Christmas Day 1975 finds us as nearly in the middle of that gloom as possible—49°South 25°West. Surprisingly, I was able to get a sun sight, before my regular morning bail.
Bailing has become a methodical routine. Dip the bucket into the bilge, one step up the companionway ladder, balance there waiting for the roll of the boat, then up and over the side with the water and back down for another bucketful. A gallon of water weighs about 8.2 pounds, and bucketful by bucketful, I lift and return to the sea more than a ton of its contents each day.
My hands continue to be red and raw, but with the somewhat warmer temperature—I would estimate most days are now in the low 40° Fahrenheit range—the painful tingling has gone, as it has from my feet, although I continue to walk in place several hundred steps each day to improve my circulation.
Several people gave me small presents to open: a tin of cookies, a photograph, some books, and a bookmark. I made immediate use of the cookies, one of the books and the bookmark before attempting to prepare my Christmas dinner.
In the late afternoon, wearing the same clothes that I had worn for more days and nights than I cared to recall—that in fact I could recall, although had someone been with me I suspect they would have gladly recalled for me—I began working on the ever-more-recalcitrant stove. After almost a full hour, it finally condescended to light.
The menu consisted of chicken, rice, almonds, cranberry sauce, carrots, and plum pudding. Naturally, all were served with appropriate flourishes by the doting steward.
“Some vintage port with dinner, sir?”
“Yes. That will be fine, James.”
“And afterwards, a liqueur?”
“Well . . .”
“Grand Marnier would seem appropriate; after all, who deserves it more?” “A taste, perhaps.”
Because it is a holiday, I actually did consider trying to eat off a plate.
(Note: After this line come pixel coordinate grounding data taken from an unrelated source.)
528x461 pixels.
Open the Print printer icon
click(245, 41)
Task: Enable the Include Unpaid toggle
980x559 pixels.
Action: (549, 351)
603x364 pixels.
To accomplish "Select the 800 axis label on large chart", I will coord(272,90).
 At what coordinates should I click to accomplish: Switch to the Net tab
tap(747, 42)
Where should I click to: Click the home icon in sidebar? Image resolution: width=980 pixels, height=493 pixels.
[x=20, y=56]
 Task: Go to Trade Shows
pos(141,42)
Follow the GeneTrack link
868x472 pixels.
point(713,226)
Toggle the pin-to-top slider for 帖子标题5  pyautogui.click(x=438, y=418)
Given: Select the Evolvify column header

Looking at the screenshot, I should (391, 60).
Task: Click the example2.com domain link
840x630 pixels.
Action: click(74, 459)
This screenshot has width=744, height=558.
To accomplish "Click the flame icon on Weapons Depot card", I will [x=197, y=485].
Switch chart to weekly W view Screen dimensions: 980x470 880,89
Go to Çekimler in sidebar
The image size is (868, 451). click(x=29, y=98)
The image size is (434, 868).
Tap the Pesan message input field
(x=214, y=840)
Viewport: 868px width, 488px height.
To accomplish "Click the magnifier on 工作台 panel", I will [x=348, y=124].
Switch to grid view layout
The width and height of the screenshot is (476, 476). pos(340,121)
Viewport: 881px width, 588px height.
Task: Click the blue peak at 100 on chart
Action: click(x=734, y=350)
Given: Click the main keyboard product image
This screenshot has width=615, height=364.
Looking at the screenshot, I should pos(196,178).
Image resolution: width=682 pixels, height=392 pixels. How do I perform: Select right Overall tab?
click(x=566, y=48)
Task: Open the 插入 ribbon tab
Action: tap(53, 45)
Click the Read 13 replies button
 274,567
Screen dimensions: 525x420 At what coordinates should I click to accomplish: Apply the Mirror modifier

But we were rolling so much that a plate would never have stayed on the table, or food on the plate, so I wedged myself as always in a corner of the galley and ate standing there from the various pots in which the food had been cooked.
Naturally, my thoughts return to those I have left behind, but they are very distant. Months of solitude, six time zones, and almost 10,000 sea miles separate us. I know they think of me, but they do not even know if I am still alive. I have sailed from the land completely.
And my thoughts reach forward in a continuance of the premonition that there is someone unknown before me. I try to picture her, but I cannot. I do not know if she is in Cape Town, or perhaps Australia or New Zealand. What is she doing at this very moment? It is futile. I cannot possibly imagine.
As the day’s grayness becomes night’s blackness, I go to bed and lie there listening to the radio. A little more than a year ago, I heard “White Christmas” being sung in French in Papeete. Tonight I hear Christmas carols and parts of Handel’s Messiah from the BBC, Voice of America, Radio South Africa, and various stations in Argentina and Brazil that I cannot identify.
I also catch bits of newscasts, and without repeating the all-too-familiar and all-too-dreary details, it does not seem that the carols, the violence, and my solitary, silent life have anything in common. How odd that truly they are all one.
Christmas never seemed very important to me when I lived ashore. Yet here the day seems special in this barren ocean. Nothing spectacular happened—for which I am grateful because something spectacular out here usually means something disastrous—yet because of Christmas, I feel closer to those I care for, closer to mankind. I am not lonely or homesick—home has become wherever Egregious is—I am living the great adventure of my life; but on Christmas Day 1975, as I go to sleep thousands of miles alone at sea, I wish that all men could know the peace that enfolds me as Egregious races east into the night.